§ **Challenges**:
- 1) Name each thing listed in the X Chronicles Day 5 post as part of Never Never Land, using the phrases that begin with "Never gonna."
- 2) Resume the X Chronicles Day 5 post after its last sentence, keeping the same voice.
* START Text shown *
Sunday, May 1, 2016

The Finale of The X Chronicles - Day 5











     CHRONICLES

The X Chronicles - Day 5

FINALLY! Day 5 is far overdue and I apologize, but think of it as being left hanging by the ex who disappeared into the abyss and later resurfaced out of the blue. The difference is I'm not coming back to tell you I gave you an STD. I'm coming back with flowers in my hand so read on and smell the roses. Here goes....

We visited the exes and all their shenanigans but like all failed relationships we need to bring closure to this sad state of affairs. I admit I was torn with how to end the Five Day Chronicles. Wondering whether I should pay homage to the most negatively memorable ex or give props to the one I believe I could have held on to longer. Well I decided on neither and resolved to give it the Miss Scarlet touch and say screw them all! An ex is someone you shared time and space with, but never intended to enter into the relationship to purposely end it and either become casual acquaintances, better friends, or even enemies.

In my quest to simultaneously love and be loved by the opposite sex I have experienced a range of emotion that in the past resulted in some wild antics. As I mature I've learned to curtail my response to emotions when things occur that I cannot control. Further, I have learned how to gracefully bow out of a relationship that leads to Never Never Land. You know that place! Never gonna change, Never gonna leave her, Never gonna get a real career, Never gonna stop chasing women. Yeah, see, I can't live there too long or the village will burn down.
* END Text shown *
* START Dataset records *
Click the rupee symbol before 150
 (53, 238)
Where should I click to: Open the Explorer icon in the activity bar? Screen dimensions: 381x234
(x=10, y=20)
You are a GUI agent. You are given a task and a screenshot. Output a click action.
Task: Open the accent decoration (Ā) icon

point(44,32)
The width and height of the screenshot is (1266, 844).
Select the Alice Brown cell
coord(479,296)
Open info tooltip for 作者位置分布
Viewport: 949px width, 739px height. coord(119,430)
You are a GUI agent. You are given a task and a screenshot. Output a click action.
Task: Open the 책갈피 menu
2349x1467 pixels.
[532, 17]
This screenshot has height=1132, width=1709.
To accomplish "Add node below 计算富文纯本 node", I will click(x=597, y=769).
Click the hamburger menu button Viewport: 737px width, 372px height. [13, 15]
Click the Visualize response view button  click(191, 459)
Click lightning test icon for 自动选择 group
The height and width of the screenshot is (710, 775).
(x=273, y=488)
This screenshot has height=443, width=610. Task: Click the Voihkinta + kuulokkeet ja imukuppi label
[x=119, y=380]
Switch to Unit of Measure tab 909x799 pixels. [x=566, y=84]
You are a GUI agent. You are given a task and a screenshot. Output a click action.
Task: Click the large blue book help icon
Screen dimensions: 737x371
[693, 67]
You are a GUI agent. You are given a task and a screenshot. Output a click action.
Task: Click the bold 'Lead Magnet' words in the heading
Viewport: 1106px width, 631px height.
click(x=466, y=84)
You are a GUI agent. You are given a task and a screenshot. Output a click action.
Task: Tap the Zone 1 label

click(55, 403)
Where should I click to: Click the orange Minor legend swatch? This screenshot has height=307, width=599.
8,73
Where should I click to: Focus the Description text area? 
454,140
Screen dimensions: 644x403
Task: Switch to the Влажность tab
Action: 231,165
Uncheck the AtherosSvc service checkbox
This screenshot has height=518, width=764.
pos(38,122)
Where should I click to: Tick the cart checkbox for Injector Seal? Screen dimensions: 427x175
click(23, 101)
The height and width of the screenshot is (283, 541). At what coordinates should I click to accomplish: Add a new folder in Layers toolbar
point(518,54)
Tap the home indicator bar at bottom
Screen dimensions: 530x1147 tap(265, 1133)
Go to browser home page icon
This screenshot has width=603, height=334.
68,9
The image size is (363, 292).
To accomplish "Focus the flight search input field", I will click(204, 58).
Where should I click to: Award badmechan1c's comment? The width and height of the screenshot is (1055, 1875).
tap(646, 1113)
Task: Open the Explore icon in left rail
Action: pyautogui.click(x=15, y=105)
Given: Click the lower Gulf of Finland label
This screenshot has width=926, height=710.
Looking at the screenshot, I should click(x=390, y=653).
* END Dataset records *
§ **The results**:
- 1)
- Never gonna change
- Never gonna leave her
- Never gonna get a real career
- Never gonna stop chasing women

- 2)
RANDOM THOUGHT: I wonder if my personal growth and intolerance to bullshit is the reason why the exes shape shift into bitches? Hmmmmm

Though I learn to move forward and put these failed experiences in the past I do still feel for those lost partners. You may say the mere draft of this blog means that I'm "feeling some type of way" and you're absolutely correct. I feel peaceful within myself knowing that I gave my best to each and every romantic relationship. I feel secure with my attributes and will never play second best or walk behind anyone. I feel sorry for those still entangled in relationships where they must either continually prove thy faithfulness or live in fear of my shadow. I feel pity on those who focus on others in a comparative fashion. I feel that I will continue to contribute my love and all its associated benefits to someone I find deserving. See, I have feelings!

When my love and adoration is deemed to be misused I move on with my life. I've come to the conclusion that it's not me, it's them! If you know you have lots to offer and aren't too crazy then you can rest assured that your exes have missed out on a great partnership that could have complimented their existence. Oh well! We all experience happiness and pain in our personal relationships and unfortunately some couples just aren't strong enough to sustain challenges. Whether we were at phases in our lives where we hadn't learned to respect each others positions, or just simply weren't suited for a match, life goes on. An ex is an ex is an ex for a reason. Think of the ex as providing you with an experience that taught you some valuable lessons about yourself and the level of tolerance you must maintain to manage a healthy relationship.

Shout out to the exes who read this blog because they can't help themselves. That charisma is a hell of a drug. MMMMMMMA! I see you baby.

Enjoy your life for yourself and if you happen to find someone to put up with your shit while you put up with theirs to find happy middle ground ENJOY IT, but don't live for it.  

Thanks for reading!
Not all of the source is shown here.